Source data
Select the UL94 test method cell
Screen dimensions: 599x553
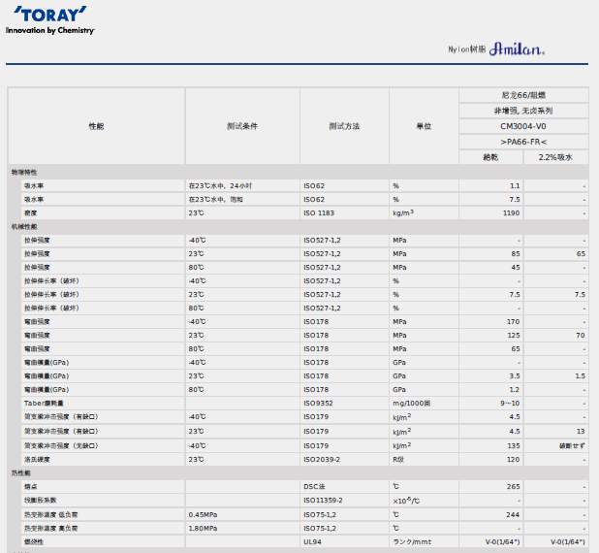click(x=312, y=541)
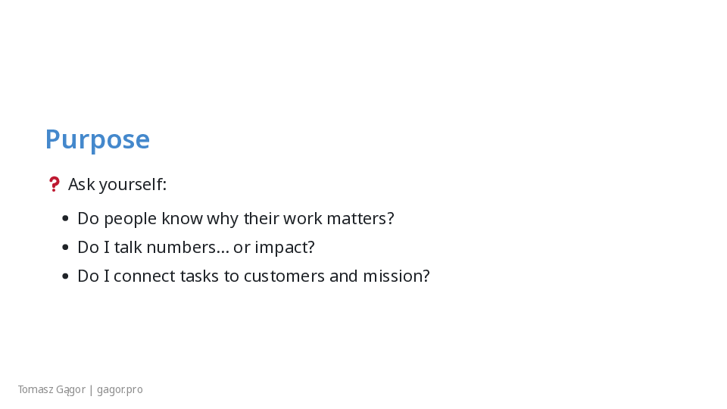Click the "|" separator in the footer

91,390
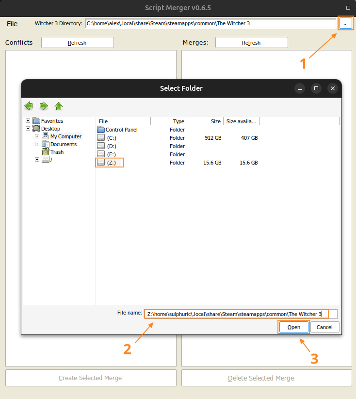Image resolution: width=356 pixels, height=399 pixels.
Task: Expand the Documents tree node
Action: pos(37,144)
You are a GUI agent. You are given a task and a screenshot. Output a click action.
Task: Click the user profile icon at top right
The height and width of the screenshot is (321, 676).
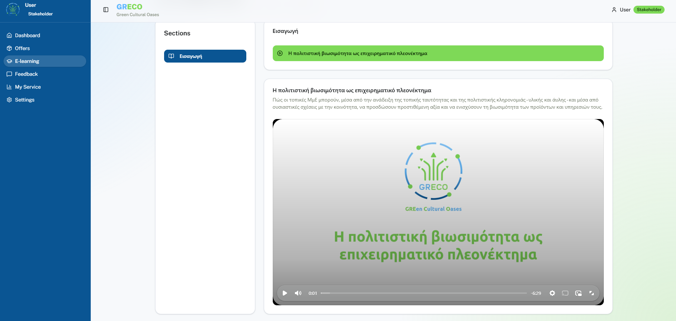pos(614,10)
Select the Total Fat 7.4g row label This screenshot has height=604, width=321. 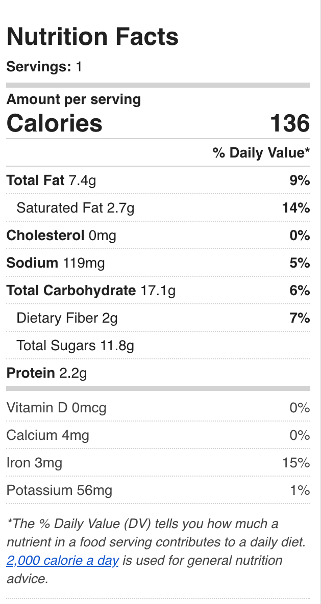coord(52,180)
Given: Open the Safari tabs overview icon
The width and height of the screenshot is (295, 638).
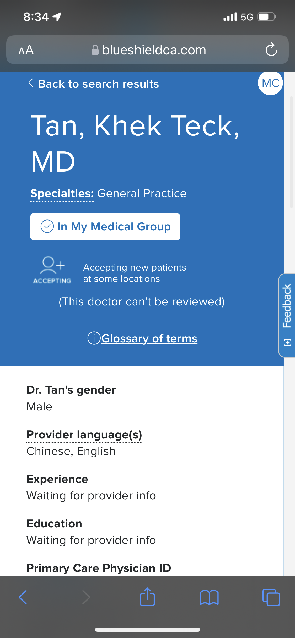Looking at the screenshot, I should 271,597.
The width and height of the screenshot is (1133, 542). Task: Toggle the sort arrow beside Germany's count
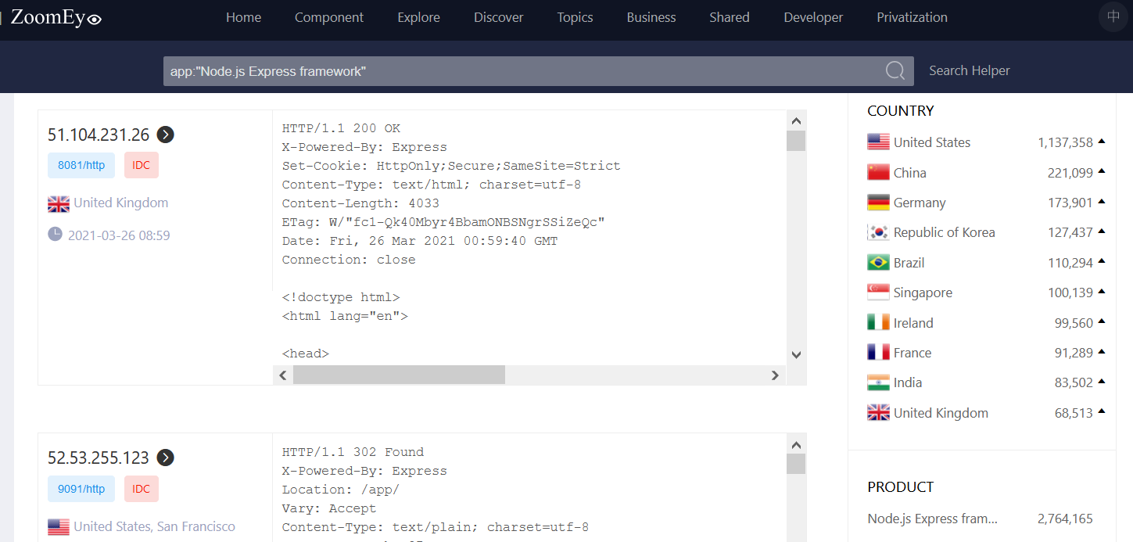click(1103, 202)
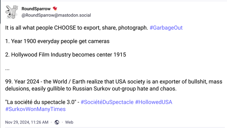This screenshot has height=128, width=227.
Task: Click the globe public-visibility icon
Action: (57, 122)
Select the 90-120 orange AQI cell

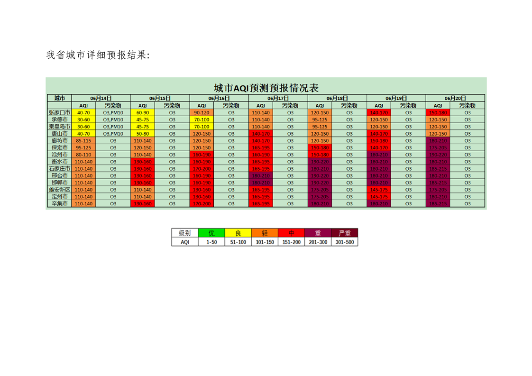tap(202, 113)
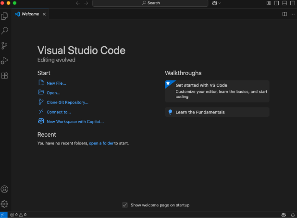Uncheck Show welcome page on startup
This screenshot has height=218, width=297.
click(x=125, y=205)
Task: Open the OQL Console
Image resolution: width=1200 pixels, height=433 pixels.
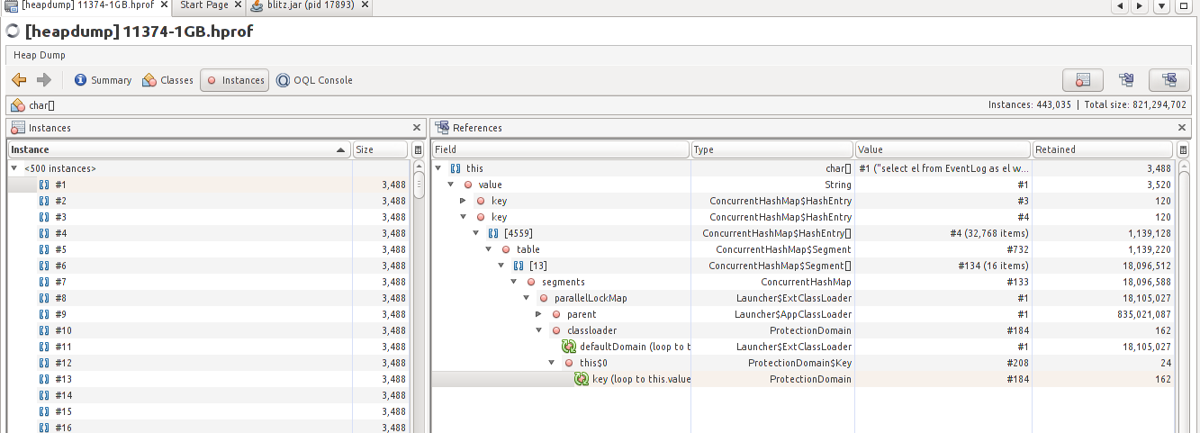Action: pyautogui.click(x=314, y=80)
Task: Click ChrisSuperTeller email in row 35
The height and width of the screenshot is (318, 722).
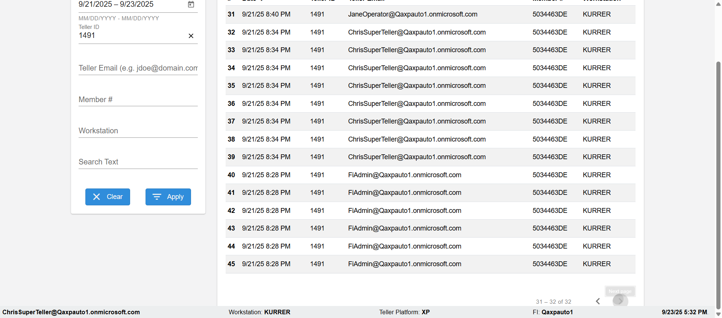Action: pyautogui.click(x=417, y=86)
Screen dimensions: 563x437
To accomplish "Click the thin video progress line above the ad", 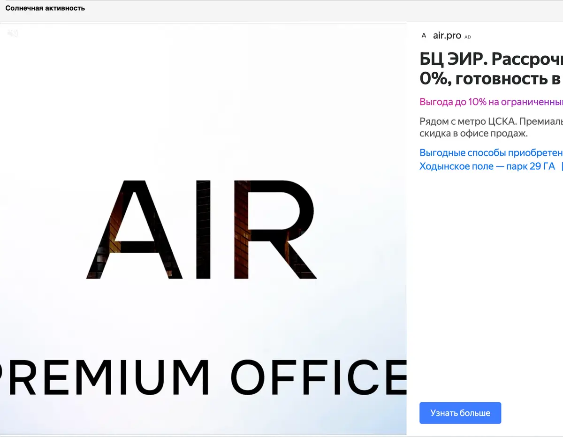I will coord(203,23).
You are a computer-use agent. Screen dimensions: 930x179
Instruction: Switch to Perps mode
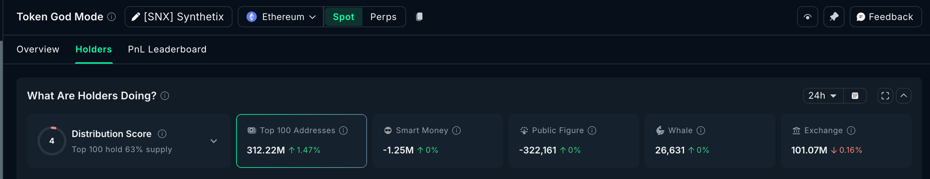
...
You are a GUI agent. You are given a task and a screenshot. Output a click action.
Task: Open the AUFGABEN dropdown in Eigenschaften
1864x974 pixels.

Your instructions
Look through the listing above for the line with "Image resolution: width=1200" and the line with "Screen dimensions: 563x437". Write out exactly those lines and everything between, leaving out pictures.

Your response
Image resolution: width=1200 pixels, height=433 pixels.
Action: pyautogui.click(x=314, y=80)
Task: Click ChrisSuperTeller email in row 35
The height and width of the screenshot is (318, 722).
Action: pyautogui.click(x=417, y=86)
Screen dimensions: 563x437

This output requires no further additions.